At the Mercy of a Billion Minds
A poem by Achuthan Panikath
Tue Mar 10 2026
Racing past the exit lane
I live again another mile,
For in twenty cars and seven trucks
Were minds that kindly kept the road.
In the Ford on my left was the witless teen
Who last night cut a line at the pub —
Of fifty packs of poison pressed,
His alley friend had chosen well.
Driving past at twice the speed,
His hands and gaze in perfect love,
Beneath those shades in shadows deep
His eyes looked past his half-cut vein.
They drove at pace in a dirty van,
Two lives that loved through wars and peace.

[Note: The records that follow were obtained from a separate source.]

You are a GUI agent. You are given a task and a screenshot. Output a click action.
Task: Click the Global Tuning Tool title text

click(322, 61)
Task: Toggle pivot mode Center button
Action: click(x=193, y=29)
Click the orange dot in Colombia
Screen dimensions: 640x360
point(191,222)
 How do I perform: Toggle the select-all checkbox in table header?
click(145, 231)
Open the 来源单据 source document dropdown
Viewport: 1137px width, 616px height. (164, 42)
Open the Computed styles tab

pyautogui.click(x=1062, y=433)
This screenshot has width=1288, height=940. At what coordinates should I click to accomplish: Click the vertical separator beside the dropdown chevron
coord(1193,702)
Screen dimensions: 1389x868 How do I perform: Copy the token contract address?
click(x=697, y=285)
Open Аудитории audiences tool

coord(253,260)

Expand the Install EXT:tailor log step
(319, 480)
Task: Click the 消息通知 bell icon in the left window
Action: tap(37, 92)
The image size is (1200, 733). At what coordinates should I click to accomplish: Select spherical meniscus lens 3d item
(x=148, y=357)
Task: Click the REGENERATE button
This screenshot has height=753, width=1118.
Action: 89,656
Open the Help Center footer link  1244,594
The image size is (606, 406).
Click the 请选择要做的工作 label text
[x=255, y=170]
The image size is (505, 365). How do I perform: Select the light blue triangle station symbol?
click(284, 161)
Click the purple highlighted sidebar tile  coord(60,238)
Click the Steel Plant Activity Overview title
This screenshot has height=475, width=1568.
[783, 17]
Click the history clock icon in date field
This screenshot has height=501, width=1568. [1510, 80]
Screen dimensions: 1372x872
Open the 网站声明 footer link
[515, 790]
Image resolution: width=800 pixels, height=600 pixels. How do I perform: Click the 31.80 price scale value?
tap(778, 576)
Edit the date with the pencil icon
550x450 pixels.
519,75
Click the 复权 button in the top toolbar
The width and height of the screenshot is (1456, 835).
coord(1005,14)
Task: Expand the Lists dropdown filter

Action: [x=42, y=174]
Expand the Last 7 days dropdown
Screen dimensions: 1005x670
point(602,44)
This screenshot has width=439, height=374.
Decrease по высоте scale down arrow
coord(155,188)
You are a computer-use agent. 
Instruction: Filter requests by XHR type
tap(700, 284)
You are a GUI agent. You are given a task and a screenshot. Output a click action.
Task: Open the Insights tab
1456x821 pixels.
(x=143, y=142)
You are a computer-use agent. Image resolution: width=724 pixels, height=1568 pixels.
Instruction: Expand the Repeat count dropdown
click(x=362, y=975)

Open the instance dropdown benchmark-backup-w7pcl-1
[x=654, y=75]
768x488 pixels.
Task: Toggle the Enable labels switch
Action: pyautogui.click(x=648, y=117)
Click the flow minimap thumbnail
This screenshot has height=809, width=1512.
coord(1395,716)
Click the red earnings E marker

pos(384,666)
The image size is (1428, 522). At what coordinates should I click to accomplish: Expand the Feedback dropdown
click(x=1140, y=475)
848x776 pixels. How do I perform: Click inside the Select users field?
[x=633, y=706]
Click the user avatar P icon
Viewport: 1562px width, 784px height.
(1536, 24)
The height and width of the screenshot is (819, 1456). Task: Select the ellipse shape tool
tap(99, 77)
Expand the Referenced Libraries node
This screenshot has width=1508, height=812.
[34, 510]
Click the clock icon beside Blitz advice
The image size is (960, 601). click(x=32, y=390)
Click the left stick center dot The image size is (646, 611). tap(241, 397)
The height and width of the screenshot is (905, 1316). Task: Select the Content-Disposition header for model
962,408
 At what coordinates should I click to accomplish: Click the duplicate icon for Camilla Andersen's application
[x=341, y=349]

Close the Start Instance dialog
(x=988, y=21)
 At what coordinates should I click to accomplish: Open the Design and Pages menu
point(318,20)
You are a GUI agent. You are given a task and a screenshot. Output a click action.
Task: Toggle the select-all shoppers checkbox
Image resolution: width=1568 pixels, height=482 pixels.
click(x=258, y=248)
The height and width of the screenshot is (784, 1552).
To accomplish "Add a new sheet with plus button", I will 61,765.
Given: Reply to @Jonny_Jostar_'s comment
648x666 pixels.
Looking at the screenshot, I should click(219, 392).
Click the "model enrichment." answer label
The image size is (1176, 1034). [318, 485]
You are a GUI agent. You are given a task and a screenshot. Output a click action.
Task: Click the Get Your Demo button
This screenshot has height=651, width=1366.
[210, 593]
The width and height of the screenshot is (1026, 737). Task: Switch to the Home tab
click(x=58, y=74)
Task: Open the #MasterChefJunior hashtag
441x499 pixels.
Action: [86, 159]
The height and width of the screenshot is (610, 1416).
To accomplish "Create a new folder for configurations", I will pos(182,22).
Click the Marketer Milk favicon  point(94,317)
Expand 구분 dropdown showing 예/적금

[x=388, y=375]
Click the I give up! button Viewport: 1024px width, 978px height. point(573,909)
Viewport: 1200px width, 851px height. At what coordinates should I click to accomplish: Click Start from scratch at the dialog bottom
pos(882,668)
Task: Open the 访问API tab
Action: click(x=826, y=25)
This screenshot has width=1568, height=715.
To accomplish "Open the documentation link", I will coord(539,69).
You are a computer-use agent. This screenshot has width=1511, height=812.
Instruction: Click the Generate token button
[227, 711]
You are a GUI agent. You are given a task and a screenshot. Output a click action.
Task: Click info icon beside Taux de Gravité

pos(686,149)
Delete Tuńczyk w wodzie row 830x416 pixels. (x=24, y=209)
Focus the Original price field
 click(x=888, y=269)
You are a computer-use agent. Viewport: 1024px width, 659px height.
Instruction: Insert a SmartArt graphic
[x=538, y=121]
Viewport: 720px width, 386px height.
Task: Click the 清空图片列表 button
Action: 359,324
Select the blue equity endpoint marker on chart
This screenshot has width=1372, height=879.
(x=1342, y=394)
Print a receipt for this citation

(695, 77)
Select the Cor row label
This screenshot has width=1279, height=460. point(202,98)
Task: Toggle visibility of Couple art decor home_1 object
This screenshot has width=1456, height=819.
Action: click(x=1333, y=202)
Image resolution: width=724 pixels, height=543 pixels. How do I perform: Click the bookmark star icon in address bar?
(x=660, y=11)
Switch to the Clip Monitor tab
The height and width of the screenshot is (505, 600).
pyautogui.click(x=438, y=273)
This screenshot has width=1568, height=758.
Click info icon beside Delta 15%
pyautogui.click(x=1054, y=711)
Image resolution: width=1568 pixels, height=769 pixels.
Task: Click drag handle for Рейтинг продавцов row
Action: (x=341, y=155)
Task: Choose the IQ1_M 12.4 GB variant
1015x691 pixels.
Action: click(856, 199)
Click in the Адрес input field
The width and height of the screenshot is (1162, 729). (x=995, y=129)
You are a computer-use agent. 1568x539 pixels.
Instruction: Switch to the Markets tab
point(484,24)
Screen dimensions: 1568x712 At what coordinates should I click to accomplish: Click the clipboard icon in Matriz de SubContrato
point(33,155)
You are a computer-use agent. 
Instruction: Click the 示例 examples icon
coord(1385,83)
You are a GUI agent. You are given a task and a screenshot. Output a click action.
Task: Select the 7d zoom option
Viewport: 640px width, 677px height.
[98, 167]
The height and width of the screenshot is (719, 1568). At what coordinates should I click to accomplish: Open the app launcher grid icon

They hardly saw and dearly tried —
These lives, fulfilled, risked none at all.
Friday night with no qualm in sight,
Their chains a tug from liberty,
Les dames de carpe noctem ont régné.
All else dance but that foot on brake.
A boring man at war with sleep,
An angry one with gun in trunk —
They flank me now, I break a sweat,
I let go of the wheel I'd held all life.
Each mall where shots don't fly;
A bridge that held; no bombs in sight;
No poisoned fruit, no careless seed,
No needle waiting on my seat.
To put my faith in the minds of kin,
Those tempests of dawns and whistles of nights —
Ubuntu! Ubuntu! Ground yourselves!
But am I not also because you are not?
I am the proof of good in the world,
The Christ unkilled and loved as man.
Your mercy, with that of a billion unknown —
I breathe until your kindness runs out.